**Task objective**
Answer these questions using the description of additive manufacturing of metallic matrix composites:
1. What two kinds of energy beam can the selective melting process use?
2. Besides a powder bed, what feedstock can the three-dimensional structures be formed from?
3. In conventional sintering, at what temperature is the mixed powder heated?
-- BEGIN Article --
DETAILED DESCRIPTION
[0026] The present disclosure is generally directed to reactive
additive manufacturing (AM) processes for forming three-dimensional
structures of metallic matrix composites (MMCs). In one or more
embodiments, the MMC three-dimensional structures are formed from a
powder bed including metal particles and ceramic particles or from
a wire feedstock including one or more metals and one or more
ceramics. More particularly, the reactive additive manufacturing
process includes a selective energy beam melting AM process using a
laser energy beam or E-beam for sequentially forming the
three-dimensional structure layer-by-layer. Unlike the use of dies
or molds for producing relatively simple shapes, it has been
discovered that AM processes of the present disclosure can be used
to directly synthesize MMCs into complex geometries, which removes
many of the limitations hindering adoption of these materials.
Moreover, as will be described in greater detail herein. AM
processing using selective energy beam synthesis of powder beds
including metal particles and ceramic particles or wire feedstocks
including one or more metals and one or more ceramics can be used
to provide unique MMC structures that are only possible with AM. In
conventional solid-state manufacture of MMCs, a blend of the metal
and the ceramic are typically diffusion bonded in a particular
arrangement and then pressed at an elevated temperature or sintered
in which a powder of a matrix metal is mixed with a powder of the
dispersed phase and heated at a temperature close to the melting
point of the metal. In contrast, the AM process of the present
disclosure can be used to provide reactive zones between a matrix
metal and a dispersed ceramic phase.
-- END Article --
-- BEGIN Given material --
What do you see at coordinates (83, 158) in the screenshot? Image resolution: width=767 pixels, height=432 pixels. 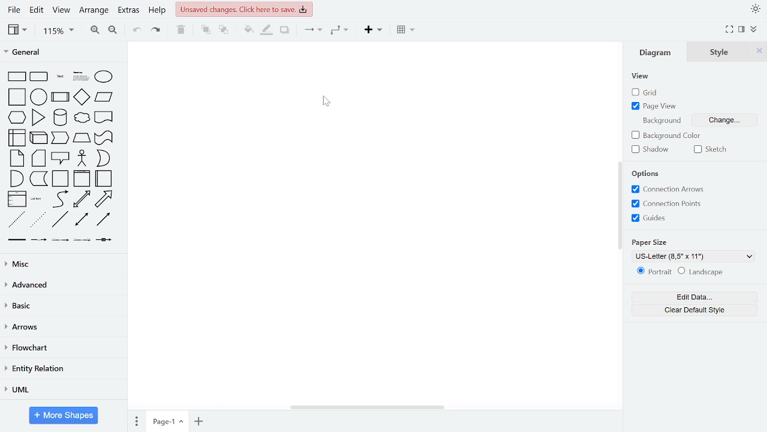 I see `actor` at bounding box center [83, 158].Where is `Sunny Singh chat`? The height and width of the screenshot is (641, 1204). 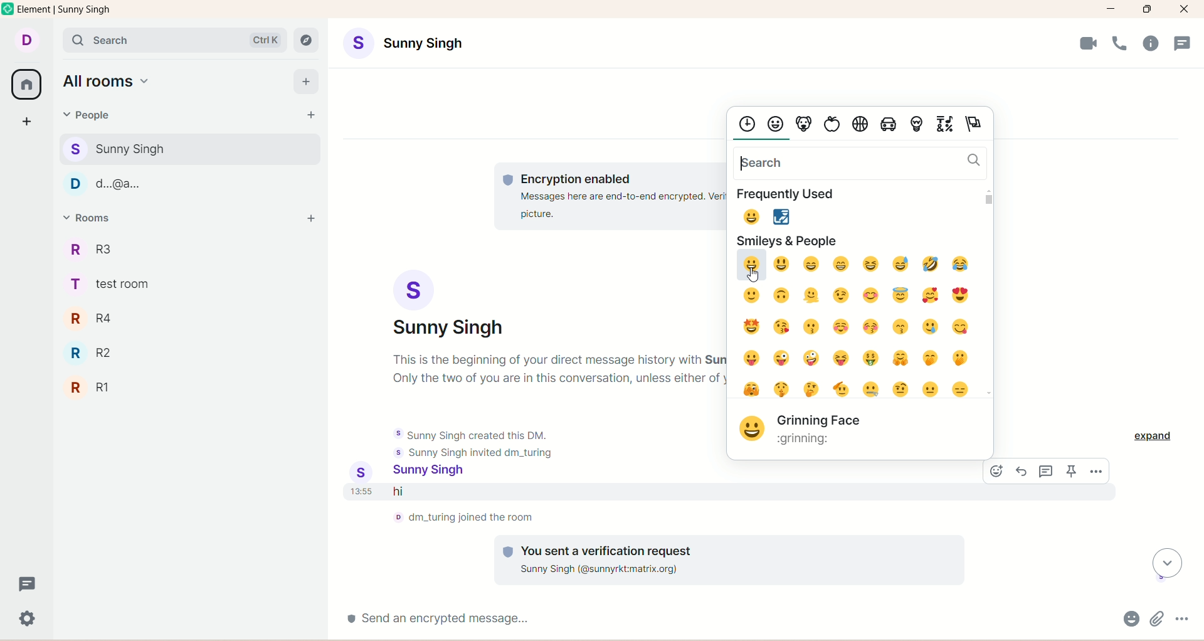 Sunny Singh chat is located at coordinates (189, 149).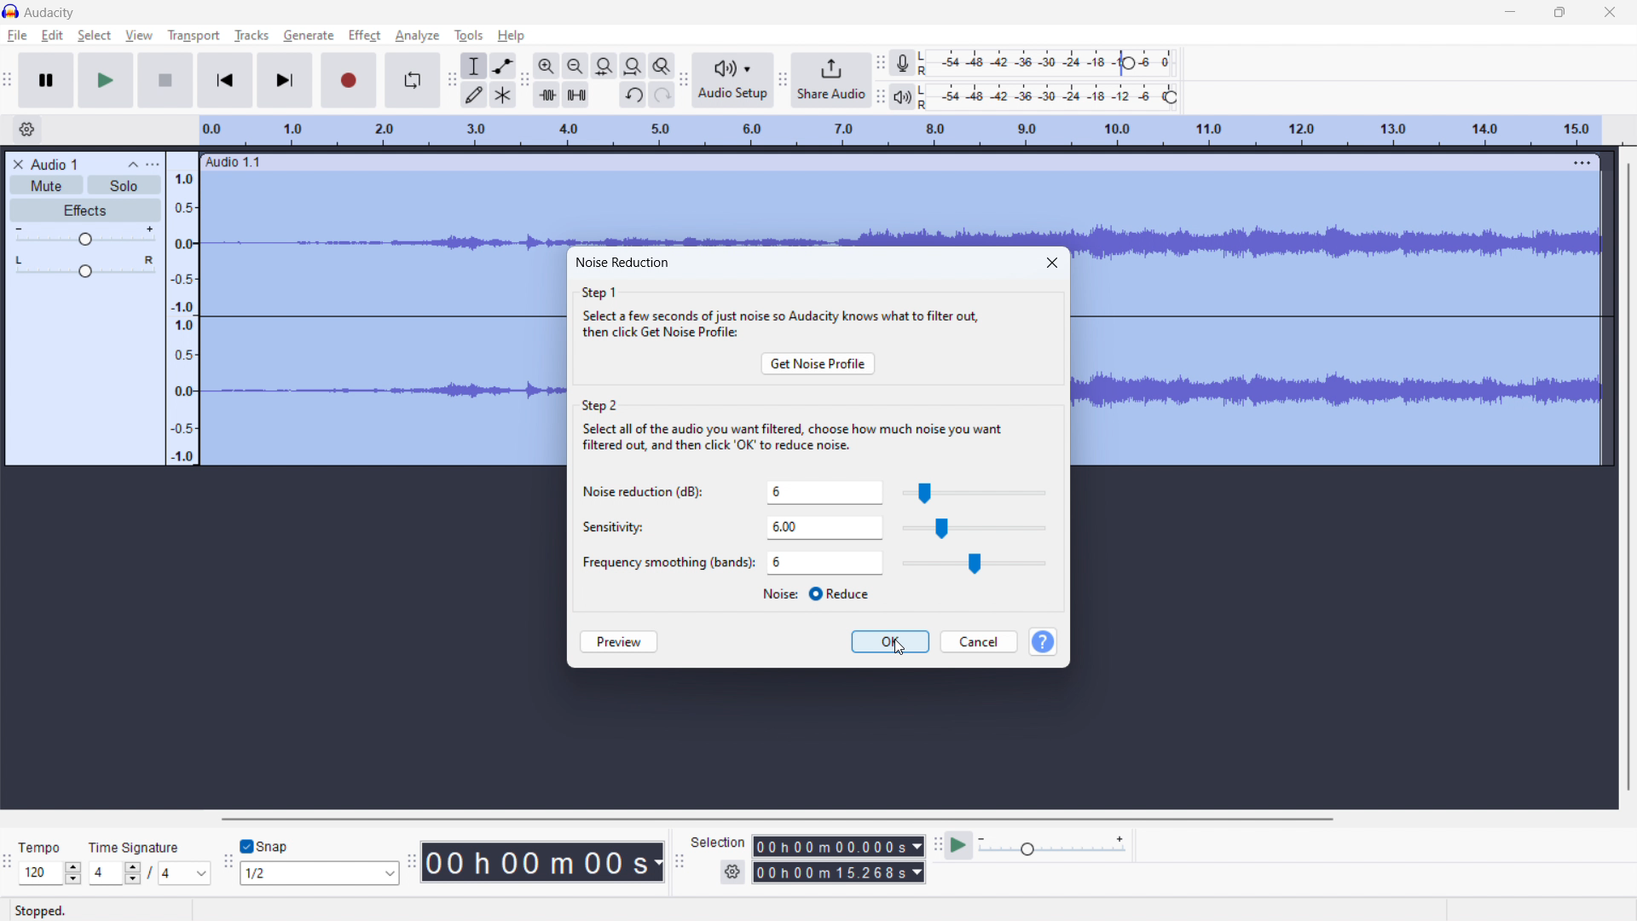 The height and width of the screenshot is (921, 1637). Describe the element at coordinates (632, 95) in the screenshot. I see `undo` at that location.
-- END Given material --
**Solved problem**
1. A laser energy beam or an E-beam.
2. A wire feedstock including one or more metals and one or more ceramics.
3. At a temperature close to the melting point of the metal.